Where the data below shows a picture, leave that picture out and copy the rest exactly.

Screenshot grounding data:
________________

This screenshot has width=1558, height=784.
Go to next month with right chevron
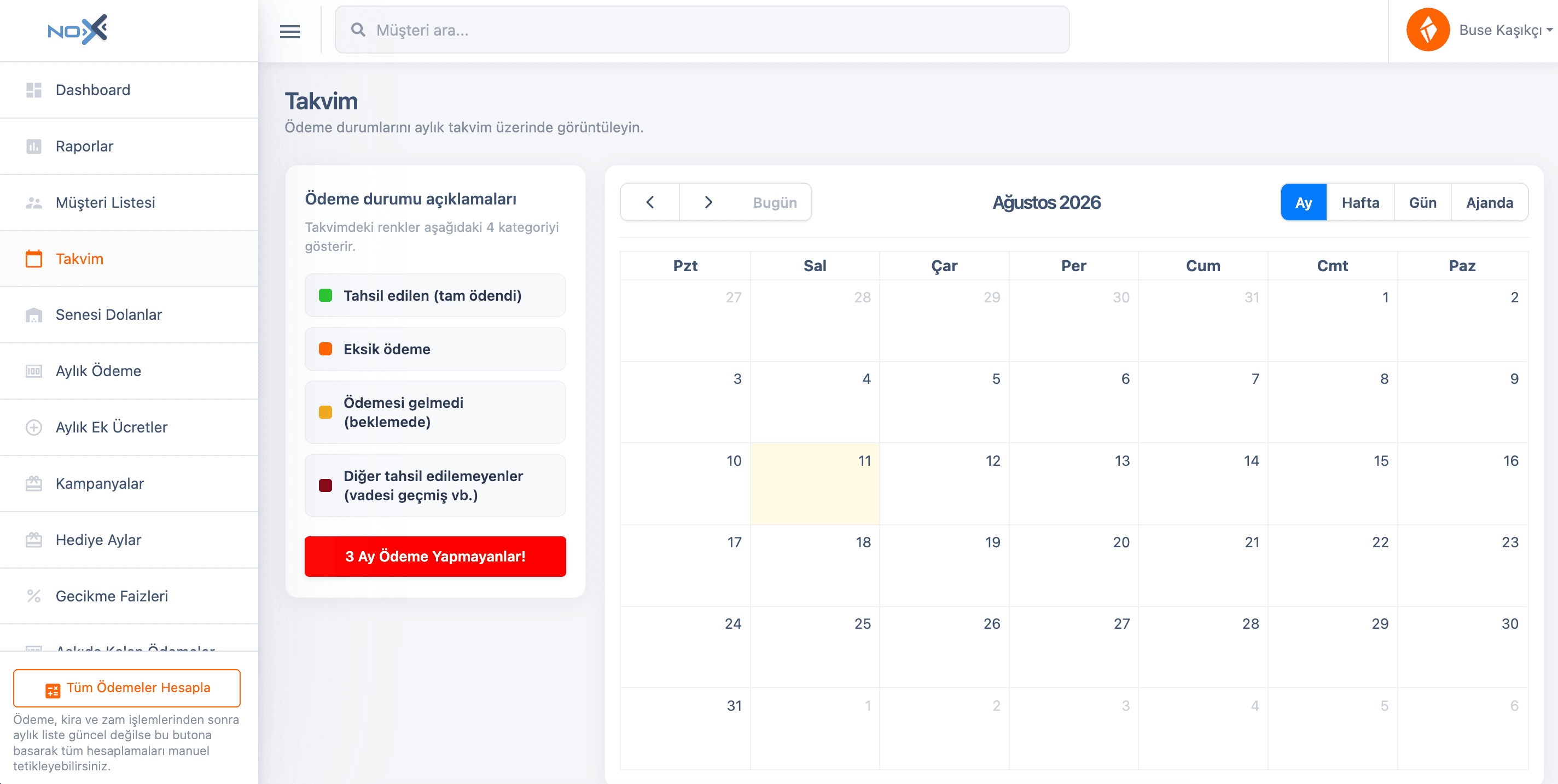click(x=708, y=202)
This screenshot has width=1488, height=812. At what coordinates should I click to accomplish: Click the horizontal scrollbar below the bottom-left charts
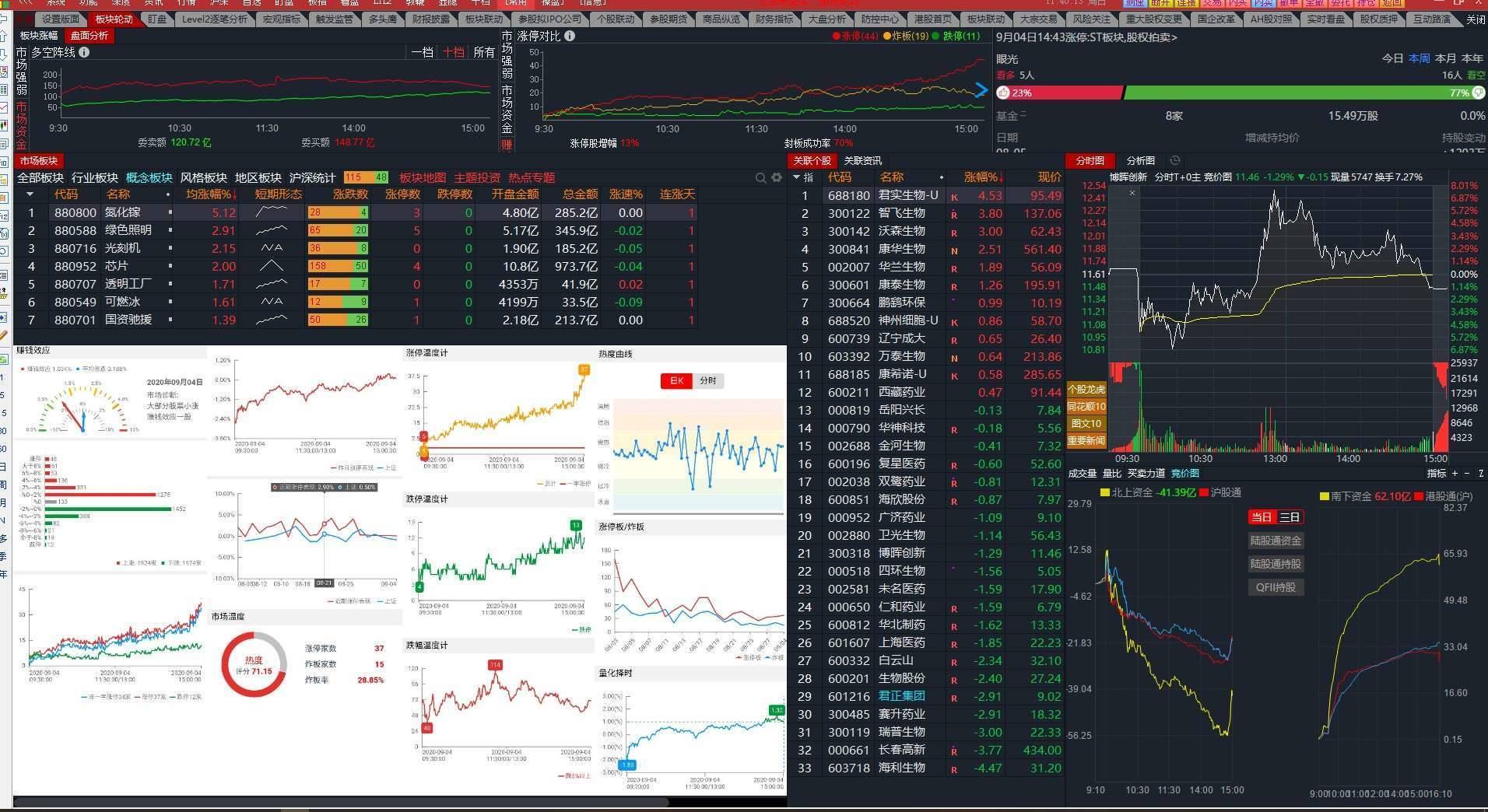pos(341,802)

________________

ANSWER TO THIS EXERCISE:
This screenshot has width=1558, height=784.
Go to next month with right chevron
click(x=708, y=202)
This screenshot has width=1488, height=812. At what coordinates should I click to accomplish: Click the horizontal scrollbar below the bottom-left charts
pos(341,802)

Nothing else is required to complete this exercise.